The report also showed Mr Sawan’s annual salary lifted by 3.9% to £1.45 million last year and has risen again by 5.5% to £1.54 million in 2025.

It said the wider workforce also received a 5.5% pay rise.

Campaign group Global Witness branded Mr Sawan’s pay “obscene”.

Patrick Galey, investigations lead at Global Witness, said: “After a year of unchartered climate extremes and huge energy bills, which are set to spike again in many countries this year, Wael Sawan’s obscene pay packet will feel like a slap in the face for millions.

“It’s maddening to know that Big Oil bosses like Sawan are raking it in, as they double down on the oil and gas that’s fuelling climate devastation, and continue to profit from an energy crisis that’s leaving so many of us poorer.”

Details on Shell’s executive pay came as the London-listed group set out five-year plans to ramp up cost savings and cut spending as it pledged to “deliver more value with less emissions”.

The oil giant told investors it would now look to strip out a cumulative five billion US dollars to seven billion US dollars (£3.9 billion to £5.4 billion) a year by the end of 2028.

This is up from the previous aim for two billion dollars to three billion dollars (£1.5 billion to £2.3 billion) by the end of 2025.

It has already delivered more than 3 billion dollars (£2.3 billion) of cost savings under current plans, with its annual report showing a 7% drop in its workforce to 96,000 at the end of last year, including so-called “portfolio companies” within the group.

The group said it would continue to keep a tight rein on contractor costs, which are already down by 30% since 2023, as well as using artificial intelligence and tech to make savings.

“We will continue to focus on lowering our structural costs, which will be increasingly non-portfolio driven, leveraging cost saving opportunities through AI, technology and in our procurement processes,” Shell said.

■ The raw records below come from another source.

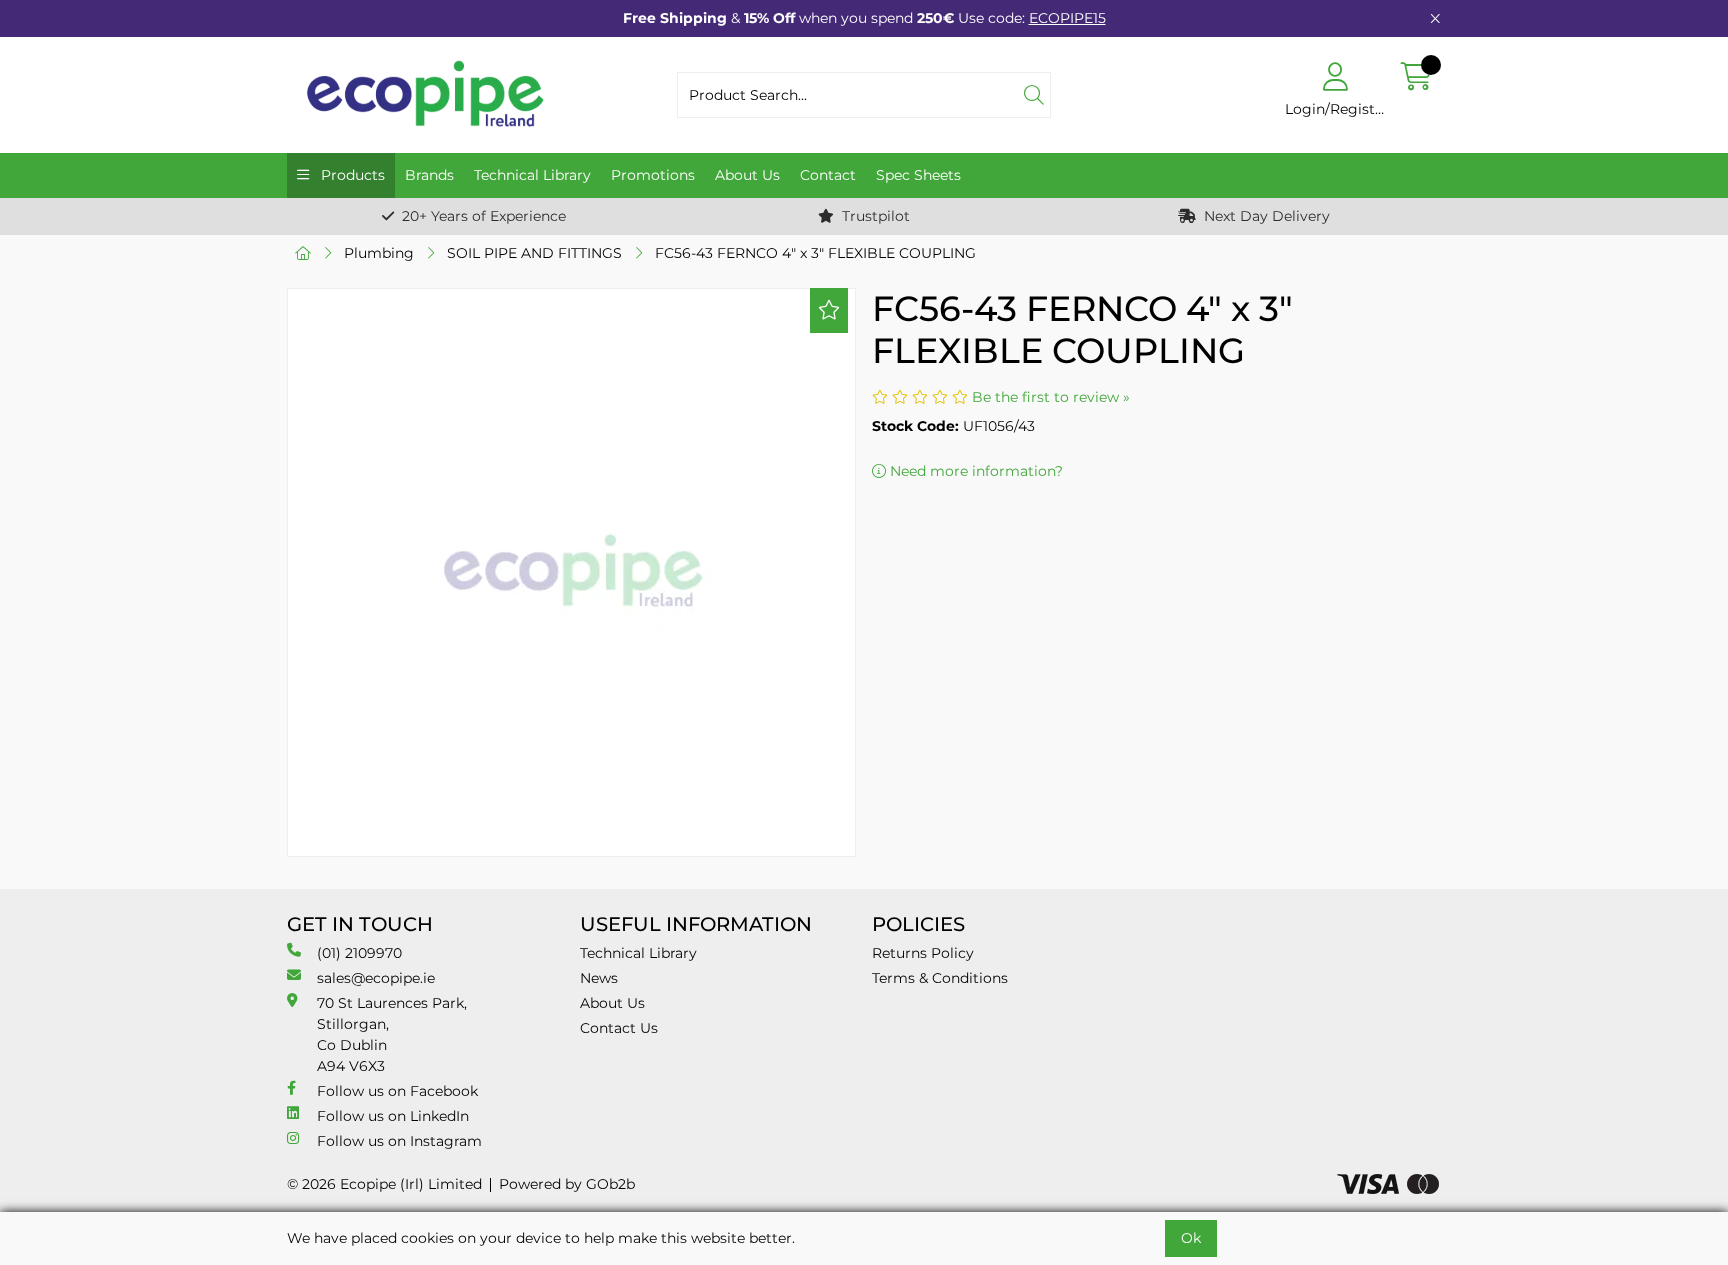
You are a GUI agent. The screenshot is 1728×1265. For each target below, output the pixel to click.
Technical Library (532, 175)
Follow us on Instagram (399, 1141)
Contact (828, 175)
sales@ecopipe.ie (376, 978)
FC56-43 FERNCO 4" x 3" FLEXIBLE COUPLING (815, 253)
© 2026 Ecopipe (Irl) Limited (384, 1184)
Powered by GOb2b (567, 1184)
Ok (1191, 1238)
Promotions (653, 175)
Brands (429, 175)
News (599, 978)
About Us (747, 175)
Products (351, 175)
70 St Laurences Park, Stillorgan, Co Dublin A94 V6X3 (392, 1034)
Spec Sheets (918, 175)
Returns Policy (923, 953)
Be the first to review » (1051, 397)
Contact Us (619, 1028)
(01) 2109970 (359, 953)
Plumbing (379, 253)
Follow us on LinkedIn (393, 1116)
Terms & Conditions (940, 978)
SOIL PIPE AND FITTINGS (534, 253)
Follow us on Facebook (397, 1091)
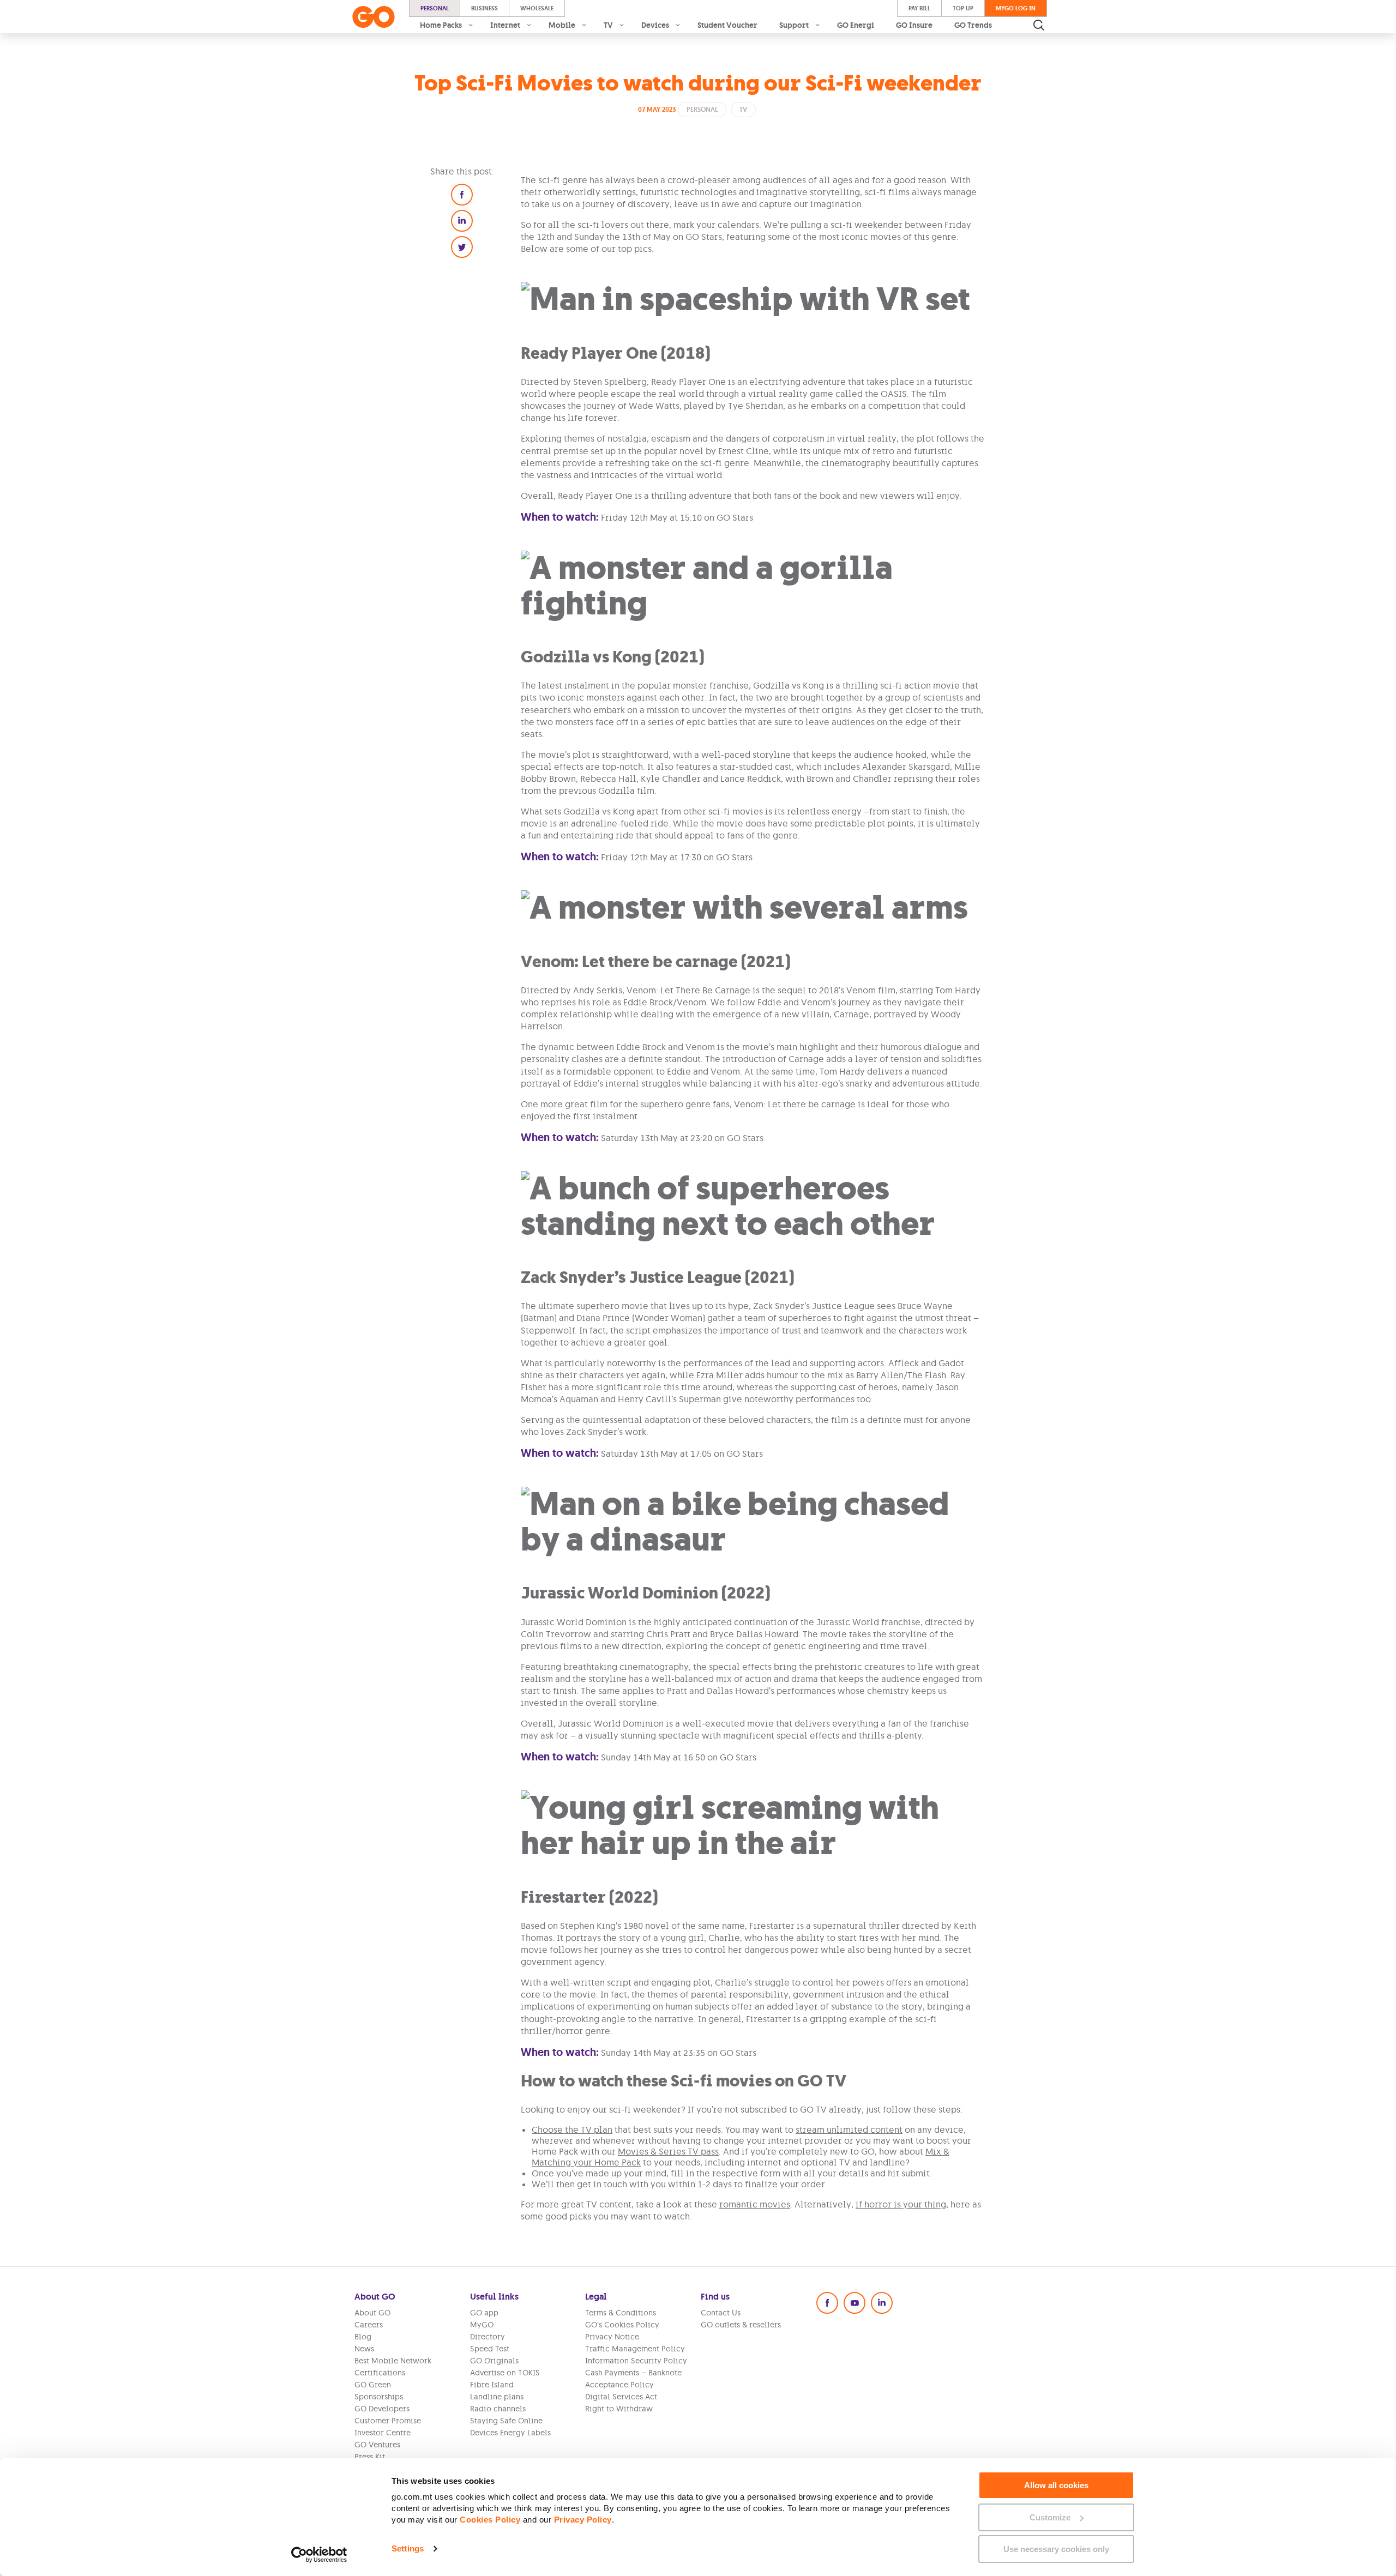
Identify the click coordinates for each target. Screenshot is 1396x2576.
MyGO (482, 2325)
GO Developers (382, 2409)
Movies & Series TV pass (668, 2151)
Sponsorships (378, 2397)
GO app (484, 2313)
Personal (434, 8)
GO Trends (973, 25)
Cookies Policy (490, 2519)
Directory (487, 2337)
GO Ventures (377, 2445)
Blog (362, 2337)
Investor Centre (382, 2433)
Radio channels (498, 2409)
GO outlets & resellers (741, 2325)
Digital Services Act (621, 2397)
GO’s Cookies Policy (622, 2325)
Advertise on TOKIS (505, 2373)
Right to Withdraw (619, 2409)
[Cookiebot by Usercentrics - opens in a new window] (319, 2555)
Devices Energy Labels (510, 2433)
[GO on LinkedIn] (882, 2303)
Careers (368, 2325)
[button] (462, 195)
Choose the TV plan (572, 2129)
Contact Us (721, 2313)
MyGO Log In (1016, 8)
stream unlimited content (849, 2129)
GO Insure (914, 25)
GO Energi (855, 25)
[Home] (373, 16)
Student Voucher (727, 25)
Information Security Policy (636, 2361)
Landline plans (497, 2397)
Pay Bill (919, 8)
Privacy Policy (583, 2519)
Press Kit (369, 2457)
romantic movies (754, 2204)
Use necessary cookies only (1056, 2549)
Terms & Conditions (620, 2313)
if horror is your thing (901, 2204)
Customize (1050, 2517)
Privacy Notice (612, 2337)
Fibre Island (492, 2385)
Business (484, 8)
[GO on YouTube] (854, 2303)
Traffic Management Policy (635, 2349)
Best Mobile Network (392, 2361)
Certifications (379, 2373)
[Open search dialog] (1039, 25)
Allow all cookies (1056, 2485)
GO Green (372, 2385)
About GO (372, 2313)
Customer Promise (387, 2421)
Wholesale (536, 8)
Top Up (963, 8)
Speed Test (489, 2349)
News (364, 2349)
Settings (408, 2548)
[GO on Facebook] (827, 2303)
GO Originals (494, 2361)
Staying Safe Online (506, 2421)
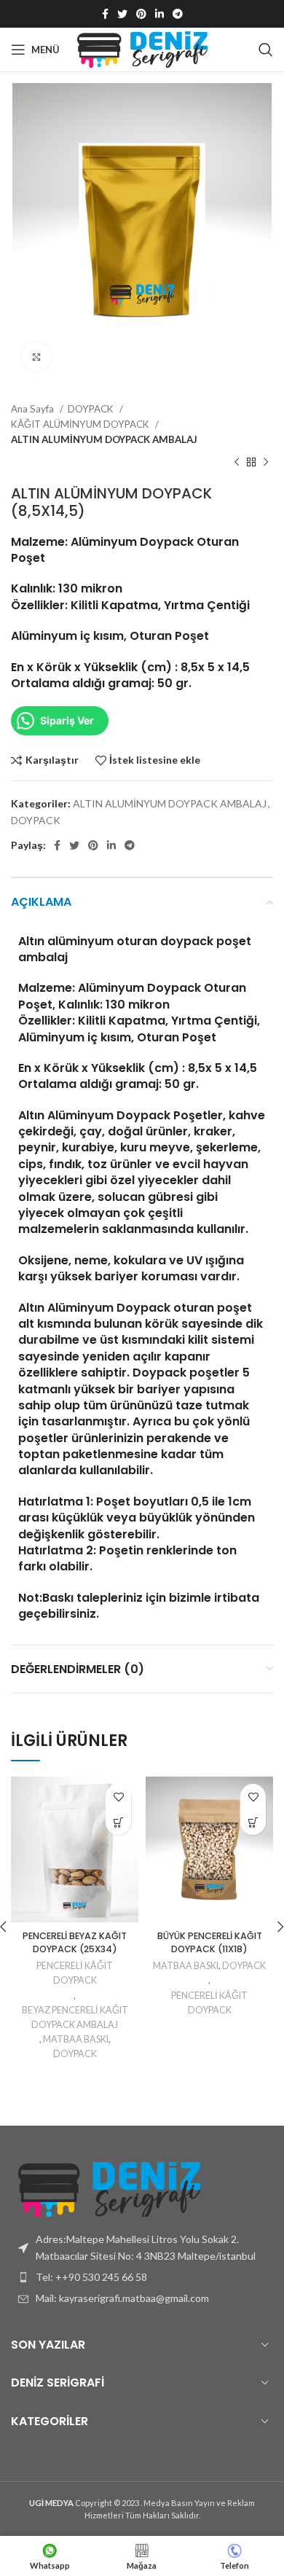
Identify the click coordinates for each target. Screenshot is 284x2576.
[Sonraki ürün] (266, 462)
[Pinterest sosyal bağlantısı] (141, 13)
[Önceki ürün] (236, 462)
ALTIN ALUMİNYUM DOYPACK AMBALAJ (104, 439)
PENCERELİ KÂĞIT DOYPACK (74, 1973)
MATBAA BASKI (76, 2039)
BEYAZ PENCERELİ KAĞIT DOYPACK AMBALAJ (75, 2017)
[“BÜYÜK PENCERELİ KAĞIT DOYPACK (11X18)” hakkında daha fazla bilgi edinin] (253, 1822)
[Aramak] (265, 49)
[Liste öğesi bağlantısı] (142, 2277)
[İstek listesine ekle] (118, 1796)
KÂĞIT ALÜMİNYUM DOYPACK (81, 424)
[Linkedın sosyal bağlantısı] (159, 13)
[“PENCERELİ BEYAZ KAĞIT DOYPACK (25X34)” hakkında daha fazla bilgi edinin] (118, 1822)
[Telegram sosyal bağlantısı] (177, 13)
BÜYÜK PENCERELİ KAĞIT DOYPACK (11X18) (209, 1942)
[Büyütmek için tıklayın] (36, 357)
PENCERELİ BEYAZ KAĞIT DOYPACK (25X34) (75, 1942)
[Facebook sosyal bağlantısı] (105, 13)
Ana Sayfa (33, 409)
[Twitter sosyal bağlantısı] (122, 13)
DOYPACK (92, 409)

It also committed to lowering its spending to 20 billion dollars to 22 billion dollars (£15.5 billion to £17 billion) a year over the next three years, while boosting investor returns through share buybacks and dividend payouts.

Other targets outlined included aims to grow its top-line production across the group’s upstream and integrated gas business by 1% a year over the next five years.

It added it would seek to grow sales of liquefied natural gas (LNG) by 4% to 5% a year through to 2030.

In its plan, the firm said it would spend up to 10% of total equity and debt on lower carbon businesses by the end of the decade, having last year significantly watered down its climate pledges.

Chief financial officer Sinead Gorman said on Tuesday that Shell would spend two to three billion dollars (£1.5 billion to £2.3 billion) on its renewables and energy solutions business over the next three years.

It cautioned over plans to shut some chemicals operations across Europe, saying it also wants to explore “strategic and partnership opportunities in the US”.

The group does not have chemicals operations in the UK.

Mr Sawan said he wanted the firm to be the “world’s leading integrated gas and LNG business”.

He added: “Today we are raising the bar across our key financial targets, investing where we have competitive strengths and delivering more for our shareholders.”

Last year, Shell controversially dropped a plan to reduce net carbon intensity by 45% by 2035 and instead said it would aim for a 100% reduction by 2050.

It also revealed plans to reduce the “net carbon intensity” of the energy it sells by 15% to 20% by 2030 compared with 2016, having previously targeted a 20% reduction.

Its LNG business has attracted anger from sustainability-conscious investors, with a group led by UK and Australian pension funds recently filing a resolution at its upcoming annual general meeting questioning Shell’s LNG plans and how they line up with its 2050 net zero aims.